The Wiehle station is supposed to open at the end of this year. There’s not a lot of time! The Soapstone Connector won’t be ready for the station opening, but we should aim to complete it as quickly as possible, in keeping with Supervisor Hudgins’ recommendation.

One way to speed construction is to reduce the land acquisition and demolition needed. Acquiring buildings and land costs money and takes time, and both are at a premium. Unfortunately, most of the proposed alignments would require either demolishing buildings or buying up much developable land on the south side of the Toll Road.
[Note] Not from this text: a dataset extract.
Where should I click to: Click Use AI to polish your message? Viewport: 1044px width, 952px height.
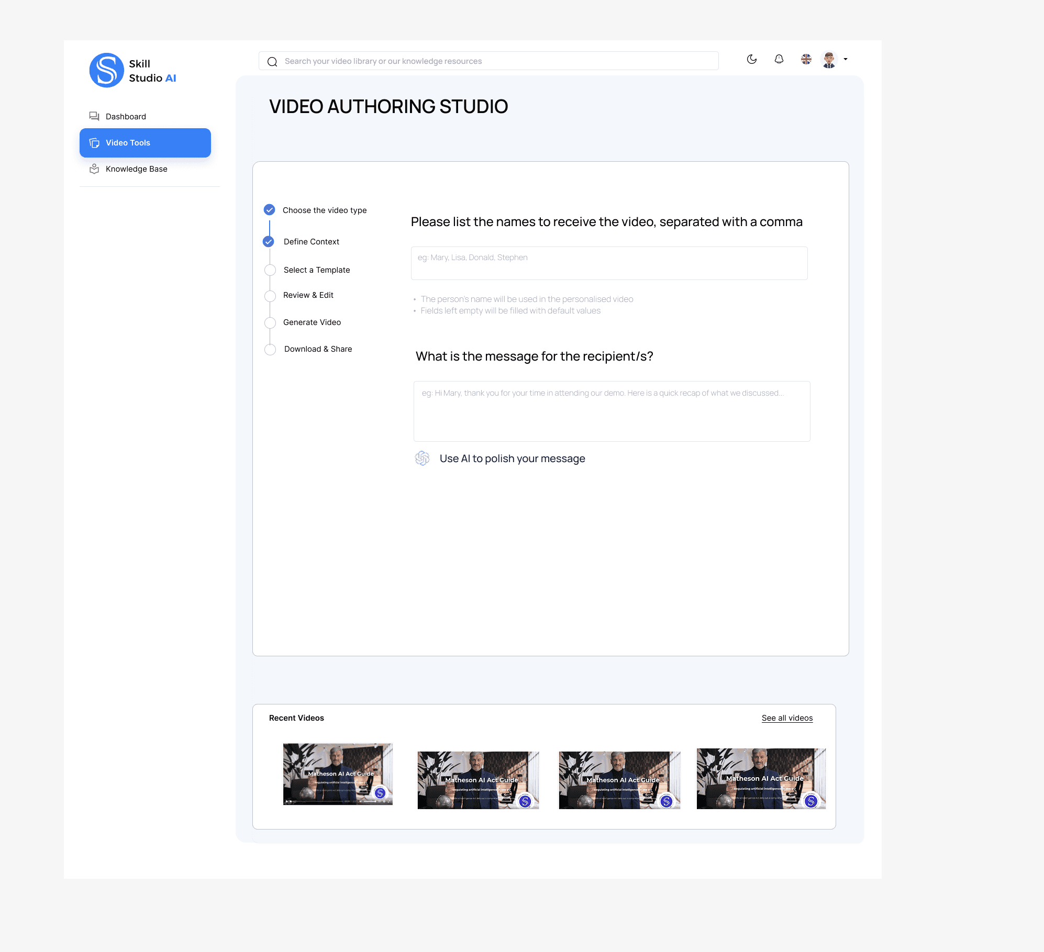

As an alternative, 20/20 suggests routing the Connector along existing Association Drive. The road would need to be improved, but since there’s already an existing right-of-way, land acquisition costs would be minimized and construction could move much faster.

Consider a “Bridge Diet”

The current plan under consideration for the Connector includes four lanes for vehicles, two bike lanes, a sidewalk and a 17-foor-wide “shared use path.” That seems like overkill. I understand that the County is looking at a “worst-case scenario” for the amount of land required, but we should be looking at what we’re actually going to need.

For one thing, one bike lane is probably enough. And if the bikes have a dedicated lane, we probably don’t need the shared-use path either. Also, it might be worth considering a two-lane bridge. After all, Soapstone is a two-lane road. We’ll need a four-lane bridge eventually, but might it save time and money to build two lanes now and include footings for future expansion? Something to think about.

Give Higher Priority to Reducing Wiehle Avenue Congestion and Providing Access to the Station

If a prime goal of the Connector is to get people to the station, wouldn’t it make sense to run it as close to the station as possible? When the Reston Metrorail Access Group originally called for the Soapstone Connector in 2009, they recommended running it right next to the station. That turned out not to be feasible, but we should still keep it as close as possible.

Some of the proposed alignments run well west of the station. Routing the Connector there would serve Plaza America much better than it would the station. Wherever the Connector is routed, there will need to be another street connecting it to the station. The farther away the Connector is, the longer it will take for that street to be built. And if the Connector just winds up taking the traffic jam from Wiehle and dumping it on Sunset Hills, we’re not helping ourselves.

Require a Direct Connection to Soapstone Drive

Several of the proposed alignments of the so-called “Soapstone Connector” don’t connect to Soapstone at all! One starts as far east as Commerce Park Drive (smack in the middle of the existing backups on Sunrise Valley), while another starts way to the west at Indian Ridge Drive (which doesn’t serve anyone, unless they plan to develop Reston National). Soapstone is a natural collector for the roads from South Reston. Providing a direct connection will provide the smoothest possible traffic flow. Adding another traffic light on Sunrise Valley will just make things worse.

I know some of the residents along Soapstone don’t want a direct connection, for fear of turning the road into an expressway. The recent road diet on Soapstone will help keep speeds down. Also, no matter where the Connector is built, people will use Soapstone to get there. A direct connection will reduce the possibility of major backups.

These are only some of the recommendations we made. If you want to see more, you can read the paper on Reston 20/20’s blog. I hope that the County will take a serious look at our criteria, and that we can work together to select an alignment that provides the most possible relief for our traffic woes.